On Fri, Jul 13, 2007 at 03:36:46PM -0400, Justin Piszcz wrote:
> On Fri, 13 Jul 2007, Jon Collette wrote:
>
> >Wouldn't Raid 6 be slower than Raid 5 because of the extra fault tolerance?
> > http://www.enterprisenetworksandservers.com/monthly/art.php?1754 - 20%
> >drop according to this article
> >
> >His 500GB WD drives are 7200RPM compared to the Raptors 10K. So his
> >numbers will be slower.
> >Justin what file system do you have running on the Raptors? I think thats
> >an interesting point made by Joshua.
>
> I use XFS:
When it comes to bandwidth, there is good reason for that.
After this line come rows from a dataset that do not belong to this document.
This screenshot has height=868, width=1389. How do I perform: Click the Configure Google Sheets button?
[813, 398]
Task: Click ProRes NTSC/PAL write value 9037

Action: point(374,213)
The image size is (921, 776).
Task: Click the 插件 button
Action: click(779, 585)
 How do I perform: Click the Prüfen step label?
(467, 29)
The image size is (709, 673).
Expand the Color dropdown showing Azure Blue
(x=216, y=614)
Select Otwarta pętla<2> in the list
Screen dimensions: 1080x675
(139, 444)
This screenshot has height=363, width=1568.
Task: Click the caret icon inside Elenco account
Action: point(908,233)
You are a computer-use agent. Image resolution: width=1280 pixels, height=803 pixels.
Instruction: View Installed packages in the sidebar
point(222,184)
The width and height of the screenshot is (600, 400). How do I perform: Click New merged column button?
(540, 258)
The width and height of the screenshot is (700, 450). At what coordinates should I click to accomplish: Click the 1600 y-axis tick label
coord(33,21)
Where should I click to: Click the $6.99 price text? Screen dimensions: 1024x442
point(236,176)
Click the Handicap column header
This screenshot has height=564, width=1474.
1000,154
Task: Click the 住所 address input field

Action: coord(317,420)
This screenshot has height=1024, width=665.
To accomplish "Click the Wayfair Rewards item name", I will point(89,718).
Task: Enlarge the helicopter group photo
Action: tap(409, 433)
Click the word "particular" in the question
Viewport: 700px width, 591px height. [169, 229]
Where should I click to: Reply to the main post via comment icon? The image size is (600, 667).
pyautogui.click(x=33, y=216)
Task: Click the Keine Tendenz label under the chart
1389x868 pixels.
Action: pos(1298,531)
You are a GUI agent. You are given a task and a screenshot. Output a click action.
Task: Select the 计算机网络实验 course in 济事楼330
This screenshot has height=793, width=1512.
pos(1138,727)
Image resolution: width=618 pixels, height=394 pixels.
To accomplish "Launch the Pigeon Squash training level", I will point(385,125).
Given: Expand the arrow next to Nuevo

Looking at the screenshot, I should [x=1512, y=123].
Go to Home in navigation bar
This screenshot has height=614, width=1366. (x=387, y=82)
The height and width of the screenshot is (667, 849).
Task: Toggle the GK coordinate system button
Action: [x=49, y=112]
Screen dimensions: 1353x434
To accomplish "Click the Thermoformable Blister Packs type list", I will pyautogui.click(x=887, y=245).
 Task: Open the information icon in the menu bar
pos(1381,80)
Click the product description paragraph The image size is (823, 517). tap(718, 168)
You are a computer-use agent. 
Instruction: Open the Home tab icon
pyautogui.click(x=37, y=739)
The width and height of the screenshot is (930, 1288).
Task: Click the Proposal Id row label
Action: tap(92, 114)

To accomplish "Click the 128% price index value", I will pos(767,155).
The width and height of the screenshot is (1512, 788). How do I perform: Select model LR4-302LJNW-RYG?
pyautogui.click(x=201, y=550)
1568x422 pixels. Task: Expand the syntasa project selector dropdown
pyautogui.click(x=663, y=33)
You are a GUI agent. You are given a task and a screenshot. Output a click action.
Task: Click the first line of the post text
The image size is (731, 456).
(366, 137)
> >>>Trying to stick with a supported config as much as possible, I need to
> >>>run ext3. As per usual, though, initial ext3 numbers are less than
> >>>impressive. Using bonnie++ to get a baseline, I get (after doing
> >>>'blockdev --setra 65536' on the device):
> >>>Write: 136MB/s
> >>>Read: 384MB/s
> >>>
> >>>Proving it's not the hardware, with XFS the numbers look like:
> >>>Write: 333MB/s
> >>>Read: 465MB/s
> >>>
Those are pretty typical numbers. In my experience, ext3 is limited to about
250MB/s buffered write speed. It's not disk limited, it's design limited. e.g.
on a disk subsystem where XFS was getting 4-5GB/s buffered write, ext3 was doing
250MB/s.
http://oss.sgi.com/projects/xfs/papers/ols2006/ols-2006-paper.pdf
If you've got any sort of serious disk array, ext3 is not the filesystem
to use....
> >>>How many folks are using these? Any tuning tips?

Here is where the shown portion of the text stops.